Tuntutan tersebut diungkapkan juru bicara Forum Silaturahmi Pengurus Masjid dan KRI, Sudirman SH, MH saat menyampaikan aspirasi di Kantor DPRD Wajo, Senin 11 Mei 2020.
Menurut Sudirman, Pemerintah Kabupaten Wajo (Pemkab) harus meninjau ulang Surat Edaran Bupati Wajo tentang peniadaan shalat berjamaah di Masjid.
Katanya, berdasarkan buku panduan penanganan Covid- 19 disebutkan, daerah yang berstatus Zona hijau bisa melaksanakan ibadah di Masjid.
“Kemarin memang kondisinya tidak aman karena ada positif terpapar Covid- 19, tapi sekarang, Wajo sudah kembali zona hijau,” ujar Sudirman.
Hal yang sama disampaikan anggota KRI lainnya Abdul Kadir Nongko, menurutnya, sesuai fatwa MUI Pusat Nomor 14 tahun 2020, disebutkan, wilayah zona hijau diwajibkan tetap melaksanakan shalat Jumat.

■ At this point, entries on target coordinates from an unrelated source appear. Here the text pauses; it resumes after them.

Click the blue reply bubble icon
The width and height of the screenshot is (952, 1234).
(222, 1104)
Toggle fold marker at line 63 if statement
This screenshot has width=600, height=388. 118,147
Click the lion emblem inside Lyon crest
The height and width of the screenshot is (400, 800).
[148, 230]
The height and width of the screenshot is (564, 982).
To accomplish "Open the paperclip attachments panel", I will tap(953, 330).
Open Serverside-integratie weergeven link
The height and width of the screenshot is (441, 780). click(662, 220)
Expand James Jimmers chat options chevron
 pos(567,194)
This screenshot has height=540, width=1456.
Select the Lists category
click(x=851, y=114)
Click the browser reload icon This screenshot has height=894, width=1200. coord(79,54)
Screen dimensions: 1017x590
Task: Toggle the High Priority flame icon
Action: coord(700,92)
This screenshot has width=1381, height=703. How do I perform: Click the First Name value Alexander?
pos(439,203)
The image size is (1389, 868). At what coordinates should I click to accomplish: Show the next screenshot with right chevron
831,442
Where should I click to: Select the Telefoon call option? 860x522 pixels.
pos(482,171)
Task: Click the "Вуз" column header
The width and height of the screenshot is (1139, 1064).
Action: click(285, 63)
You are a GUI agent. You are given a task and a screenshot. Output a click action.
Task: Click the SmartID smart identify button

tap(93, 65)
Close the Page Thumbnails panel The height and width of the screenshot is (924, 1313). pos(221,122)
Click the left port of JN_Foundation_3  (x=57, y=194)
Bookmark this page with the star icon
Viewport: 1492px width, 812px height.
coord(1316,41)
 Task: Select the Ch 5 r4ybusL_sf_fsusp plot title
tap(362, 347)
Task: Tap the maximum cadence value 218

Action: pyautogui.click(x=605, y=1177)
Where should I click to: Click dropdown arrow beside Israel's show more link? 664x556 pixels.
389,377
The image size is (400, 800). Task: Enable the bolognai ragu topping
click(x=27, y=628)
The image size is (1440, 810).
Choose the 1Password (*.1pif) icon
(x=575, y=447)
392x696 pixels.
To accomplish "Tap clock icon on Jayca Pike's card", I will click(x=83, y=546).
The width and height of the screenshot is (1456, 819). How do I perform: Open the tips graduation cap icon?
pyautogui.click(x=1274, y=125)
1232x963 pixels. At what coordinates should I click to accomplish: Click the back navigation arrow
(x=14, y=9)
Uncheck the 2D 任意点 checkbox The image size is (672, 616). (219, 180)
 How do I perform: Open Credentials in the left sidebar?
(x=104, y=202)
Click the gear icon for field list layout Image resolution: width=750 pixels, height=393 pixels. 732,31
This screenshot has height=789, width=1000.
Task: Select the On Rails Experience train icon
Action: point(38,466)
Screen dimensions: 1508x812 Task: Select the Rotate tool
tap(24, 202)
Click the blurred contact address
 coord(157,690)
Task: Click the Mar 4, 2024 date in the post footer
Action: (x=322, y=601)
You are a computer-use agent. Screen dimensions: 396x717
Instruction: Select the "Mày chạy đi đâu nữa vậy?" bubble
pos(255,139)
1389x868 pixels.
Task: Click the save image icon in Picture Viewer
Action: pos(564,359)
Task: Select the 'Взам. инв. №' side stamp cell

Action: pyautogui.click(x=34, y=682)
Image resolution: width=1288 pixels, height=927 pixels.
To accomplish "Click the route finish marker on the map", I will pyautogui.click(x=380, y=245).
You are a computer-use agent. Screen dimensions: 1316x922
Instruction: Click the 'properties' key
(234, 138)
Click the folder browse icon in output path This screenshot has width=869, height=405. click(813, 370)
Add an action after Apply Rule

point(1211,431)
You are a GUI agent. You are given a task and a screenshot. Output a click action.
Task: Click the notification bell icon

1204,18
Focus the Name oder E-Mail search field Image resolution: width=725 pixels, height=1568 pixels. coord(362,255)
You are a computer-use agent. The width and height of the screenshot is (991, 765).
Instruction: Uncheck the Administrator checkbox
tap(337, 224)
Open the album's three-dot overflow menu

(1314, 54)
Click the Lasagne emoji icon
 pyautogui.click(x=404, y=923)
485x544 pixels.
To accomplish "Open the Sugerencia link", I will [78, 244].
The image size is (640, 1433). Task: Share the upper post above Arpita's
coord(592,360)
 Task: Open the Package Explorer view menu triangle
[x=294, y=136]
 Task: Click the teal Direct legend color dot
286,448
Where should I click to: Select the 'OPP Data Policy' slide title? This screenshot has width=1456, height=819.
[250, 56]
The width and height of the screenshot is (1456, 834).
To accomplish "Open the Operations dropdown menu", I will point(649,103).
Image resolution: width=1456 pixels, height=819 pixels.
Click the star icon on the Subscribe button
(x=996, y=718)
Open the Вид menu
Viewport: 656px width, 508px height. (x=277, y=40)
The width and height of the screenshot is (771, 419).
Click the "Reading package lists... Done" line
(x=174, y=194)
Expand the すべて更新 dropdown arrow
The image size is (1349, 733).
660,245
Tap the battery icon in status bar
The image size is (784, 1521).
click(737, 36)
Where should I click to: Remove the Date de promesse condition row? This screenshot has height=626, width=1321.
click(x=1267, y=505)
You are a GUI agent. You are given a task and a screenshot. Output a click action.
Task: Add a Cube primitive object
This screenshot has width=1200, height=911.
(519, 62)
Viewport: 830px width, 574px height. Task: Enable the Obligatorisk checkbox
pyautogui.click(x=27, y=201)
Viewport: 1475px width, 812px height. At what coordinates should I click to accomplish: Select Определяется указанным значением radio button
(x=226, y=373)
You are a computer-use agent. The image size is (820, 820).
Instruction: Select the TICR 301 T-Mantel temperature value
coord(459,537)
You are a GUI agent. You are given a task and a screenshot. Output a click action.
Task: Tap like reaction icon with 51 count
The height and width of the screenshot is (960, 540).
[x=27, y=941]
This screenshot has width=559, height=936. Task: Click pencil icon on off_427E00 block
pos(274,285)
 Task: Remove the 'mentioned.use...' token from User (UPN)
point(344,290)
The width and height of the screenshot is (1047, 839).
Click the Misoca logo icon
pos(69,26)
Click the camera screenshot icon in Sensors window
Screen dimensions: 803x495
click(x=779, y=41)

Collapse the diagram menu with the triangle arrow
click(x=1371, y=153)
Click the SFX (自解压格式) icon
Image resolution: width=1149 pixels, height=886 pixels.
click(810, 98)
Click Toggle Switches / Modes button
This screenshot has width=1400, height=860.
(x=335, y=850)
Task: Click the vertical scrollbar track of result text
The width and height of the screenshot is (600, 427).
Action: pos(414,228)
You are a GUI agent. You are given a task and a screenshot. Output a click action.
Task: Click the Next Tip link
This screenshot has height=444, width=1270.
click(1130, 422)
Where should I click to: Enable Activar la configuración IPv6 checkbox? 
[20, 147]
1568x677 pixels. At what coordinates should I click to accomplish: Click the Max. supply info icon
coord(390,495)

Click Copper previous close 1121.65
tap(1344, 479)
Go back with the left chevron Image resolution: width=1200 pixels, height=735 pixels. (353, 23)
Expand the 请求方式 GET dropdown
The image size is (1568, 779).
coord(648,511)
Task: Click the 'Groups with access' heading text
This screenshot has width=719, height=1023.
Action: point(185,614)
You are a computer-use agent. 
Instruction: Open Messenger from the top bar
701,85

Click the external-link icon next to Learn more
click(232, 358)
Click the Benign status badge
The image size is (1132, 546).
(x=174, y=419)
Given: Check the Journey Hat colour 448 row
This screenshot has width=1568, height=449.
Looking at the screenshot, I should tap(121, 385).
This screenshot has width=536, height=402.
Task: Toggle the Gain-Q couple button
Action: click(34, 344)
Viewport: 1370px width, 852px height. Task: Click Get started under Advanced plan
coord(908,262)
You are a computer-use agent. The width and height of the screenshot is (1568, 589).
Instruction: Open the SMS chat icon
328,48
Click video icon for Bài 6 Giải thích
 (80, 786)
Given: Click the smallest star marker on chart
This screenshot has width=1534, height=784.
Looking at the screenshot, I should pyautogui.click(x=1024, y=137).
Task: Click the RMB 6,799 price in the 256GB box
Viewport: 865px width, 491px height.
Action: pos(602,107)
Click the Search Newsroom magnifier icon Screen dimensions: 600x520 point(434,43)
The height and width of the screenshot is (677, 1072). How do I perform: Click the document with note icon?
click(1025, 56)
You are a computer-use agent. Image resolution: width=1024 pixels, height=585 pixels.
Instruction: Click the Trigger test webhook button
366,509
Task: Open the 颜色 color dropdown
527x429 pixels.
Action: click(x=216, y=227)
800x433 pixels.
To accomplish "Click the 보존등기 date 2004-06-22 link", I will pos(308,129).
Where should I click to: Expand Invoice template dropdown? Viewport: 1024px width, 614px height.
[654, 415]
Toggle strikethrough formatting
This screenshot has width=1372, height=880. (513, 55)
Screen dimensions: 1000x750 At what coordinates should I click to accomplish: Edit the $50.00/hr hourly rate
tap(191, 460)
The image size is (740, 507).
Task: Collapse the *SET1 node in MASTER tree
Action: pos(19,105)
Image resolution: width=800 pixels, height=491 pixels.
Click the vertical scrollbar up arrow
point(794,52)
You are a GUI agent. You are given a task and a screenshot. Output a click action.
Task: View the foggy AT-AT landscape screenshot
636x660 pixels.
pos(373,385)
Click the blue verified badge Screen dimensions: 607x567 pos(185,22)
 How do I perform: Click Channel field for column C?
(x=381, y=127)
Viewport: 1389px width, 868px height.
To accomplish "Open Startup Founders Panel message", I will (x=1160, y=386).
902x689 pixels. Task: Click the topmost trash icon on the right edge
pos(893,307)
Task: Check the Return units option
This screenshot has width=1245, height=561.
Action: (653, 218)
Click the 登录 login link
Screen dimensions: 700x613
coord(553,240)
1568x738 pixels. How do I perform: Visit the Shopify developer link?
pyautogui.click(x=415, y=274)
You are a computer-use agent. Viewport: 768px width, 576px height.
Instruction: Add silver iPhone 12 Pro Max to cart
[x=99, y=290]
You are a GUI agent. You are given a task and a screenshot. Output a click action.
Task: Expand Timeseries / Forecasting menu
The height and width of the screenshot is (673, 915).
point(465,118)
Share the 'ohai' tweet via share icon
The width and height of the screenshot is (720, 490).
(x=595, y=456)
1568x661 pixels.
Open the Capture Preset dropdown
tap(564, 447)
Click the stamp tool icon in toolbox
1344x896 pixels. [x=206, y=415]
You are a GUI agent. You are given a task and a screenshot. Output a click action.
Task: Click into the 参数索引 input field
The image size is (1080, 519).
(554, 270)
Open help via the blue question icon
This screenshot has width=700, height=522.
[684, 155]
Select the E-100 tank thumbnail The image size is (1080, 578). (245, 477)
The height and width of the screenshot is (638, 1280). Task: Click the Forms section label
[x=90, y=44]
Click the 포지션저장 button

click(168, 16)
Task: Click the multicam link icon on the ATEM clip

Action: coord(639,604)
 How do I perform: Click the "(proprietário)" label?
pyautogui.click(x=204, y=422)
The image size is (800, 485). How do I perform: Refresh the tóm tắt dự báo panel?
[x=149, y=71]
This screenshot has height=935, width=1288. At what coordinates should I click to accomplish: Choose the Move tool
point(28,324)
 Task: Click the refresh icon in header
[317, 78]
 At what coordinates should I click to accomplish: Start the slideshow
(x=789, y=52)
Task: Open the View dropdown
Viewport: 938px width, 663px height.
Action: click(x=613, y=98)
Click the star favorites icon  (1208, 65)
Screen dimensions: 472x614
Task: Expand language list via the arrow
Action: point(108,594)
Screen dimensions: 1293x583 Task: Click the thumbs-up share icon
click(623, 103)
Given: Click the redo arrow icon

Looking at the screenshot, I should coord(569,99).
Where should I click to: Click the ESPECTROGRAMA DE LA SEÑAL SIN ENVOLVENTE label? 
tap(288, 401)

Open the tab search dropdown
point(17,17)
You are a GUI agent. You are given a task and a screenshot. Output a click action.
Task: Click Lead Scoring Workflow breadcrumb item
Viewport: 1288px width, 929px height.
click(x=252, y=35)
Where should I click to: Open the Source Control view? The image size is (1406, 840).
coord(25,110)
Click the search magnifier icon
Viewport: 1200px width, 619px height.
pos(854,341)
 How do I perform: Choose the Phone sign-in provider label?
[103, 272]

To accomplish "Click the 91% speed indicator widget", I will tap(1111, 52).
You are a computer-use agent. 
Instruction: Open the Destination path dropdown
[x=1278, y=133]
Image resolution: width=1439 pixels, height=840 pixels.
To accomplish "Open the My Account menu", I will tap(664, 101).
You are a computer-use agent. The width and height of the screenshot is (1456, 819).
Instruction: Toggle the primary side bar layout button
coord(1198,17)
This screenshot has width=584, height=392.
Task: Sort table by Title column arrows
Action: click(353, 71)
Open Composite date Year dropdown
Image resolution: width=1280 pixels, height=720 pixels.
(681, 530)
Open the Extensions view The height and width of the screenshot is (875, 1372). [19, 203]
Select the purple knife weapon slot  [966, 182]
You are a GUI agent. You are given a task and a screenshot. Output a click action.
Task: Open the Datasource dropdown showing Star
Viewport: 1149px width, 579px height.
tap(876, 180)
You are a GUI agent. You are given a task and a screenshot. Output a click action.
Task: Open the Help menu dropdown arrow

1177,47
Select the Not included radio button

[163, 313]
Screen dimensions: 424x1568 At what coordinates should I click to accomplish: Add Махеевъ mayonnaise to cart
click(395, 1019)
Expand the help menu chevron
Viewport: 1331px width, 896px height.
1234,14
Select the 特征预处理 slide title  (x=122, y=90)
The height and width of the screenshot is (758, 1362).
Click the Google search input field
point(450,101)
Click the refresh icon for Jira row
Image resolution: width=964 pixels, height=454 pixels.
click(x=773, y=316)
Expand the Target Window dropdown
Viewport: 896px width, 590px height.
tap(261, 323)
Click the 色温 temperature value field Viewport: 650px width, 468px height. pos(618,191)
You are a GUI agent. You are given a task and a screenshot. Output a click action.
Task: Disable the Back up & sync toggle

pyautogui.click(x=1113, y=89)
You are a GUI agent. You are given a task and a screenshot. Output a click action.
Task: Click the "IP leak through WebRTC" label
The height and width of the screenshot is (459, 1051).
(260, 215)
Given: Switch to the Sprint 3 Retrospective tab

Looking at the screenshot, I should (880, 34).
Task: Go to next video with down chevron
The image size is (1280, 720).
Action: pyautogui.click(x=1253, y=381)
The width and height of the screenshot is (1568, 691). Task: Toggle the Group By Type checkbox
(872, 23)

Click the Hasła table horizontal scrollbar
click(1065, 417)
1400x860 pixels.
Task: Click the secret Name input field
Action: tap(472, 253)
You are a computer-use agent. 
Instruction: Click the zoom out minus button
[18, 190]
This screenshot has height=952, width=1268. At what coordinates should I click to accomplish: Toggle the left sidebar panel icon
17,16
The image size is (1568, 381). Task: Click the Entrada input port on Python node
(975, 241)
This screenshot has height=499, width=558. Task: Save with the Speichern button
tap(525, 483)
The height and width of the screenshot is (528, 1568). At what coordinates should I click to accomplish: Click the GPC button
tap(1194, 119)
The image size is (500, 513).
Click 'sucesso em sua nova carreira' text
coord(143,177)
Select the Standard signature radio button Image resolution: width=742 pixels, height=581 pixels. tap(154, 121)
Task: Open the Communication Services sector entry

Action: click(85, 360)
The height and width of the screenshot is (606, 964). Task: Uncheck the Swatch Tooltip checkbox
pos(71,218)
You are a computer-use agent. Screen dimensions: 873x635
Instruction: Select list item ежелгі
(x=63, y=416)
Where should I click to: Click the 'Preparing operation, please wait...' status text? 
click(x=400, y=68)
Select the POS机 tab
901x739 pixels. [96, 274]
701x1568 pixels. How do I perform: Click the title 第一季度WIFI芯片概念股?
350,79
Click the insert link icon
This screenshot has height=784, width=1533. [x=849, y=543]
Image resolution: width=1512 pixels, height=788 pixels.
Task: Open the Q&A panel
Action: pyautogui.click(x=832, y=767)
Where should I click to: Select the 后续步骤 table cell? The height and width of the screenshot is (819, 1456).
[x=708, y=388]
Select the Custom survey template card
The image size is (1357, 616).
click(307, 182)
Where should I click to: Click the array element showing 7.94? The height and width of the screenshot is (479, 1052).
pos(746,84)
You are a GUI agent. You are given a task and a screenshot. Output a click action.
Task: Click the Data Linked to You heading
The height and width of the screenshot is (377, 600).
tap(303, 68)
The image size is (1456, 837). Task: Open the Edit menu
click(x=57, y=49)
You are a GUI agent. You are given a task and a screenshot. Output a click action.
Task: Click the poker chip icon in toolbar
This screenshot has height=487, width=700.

“Kita harus lihat kondisi kabupaten Wajo, jangan disamaratakan, apalagi Wajo sudah zona hijau, jadi tidak ada alasan Masjid tidak dibuka,” ujar Kadir.
Kadir juga mempertanyakan, kenapa tidak ada pembantu – pembantu Bupati yang berani memberikan masukan untuk kembali membuka Masjid agar orang bisa beribadah.
“Masih ada kesempatan 10 malam untuk menjalankan shalat tarwih, tolong sampaikan pak Bupati agar Masjid dibuka, saya berharap besok malam kita sudah bisa shalat tarwih,” harap Kadir.
Kepala bagian Kesra Sekretariat Daerah Kabupaten Wajo, Hj. Erna Aras, menyebutkan, Surat Edaran tentang peniadaan shalat berjamaah di Masjid untuk Kabupaten Wajo terlambat dibandingkan dengan daerah lain.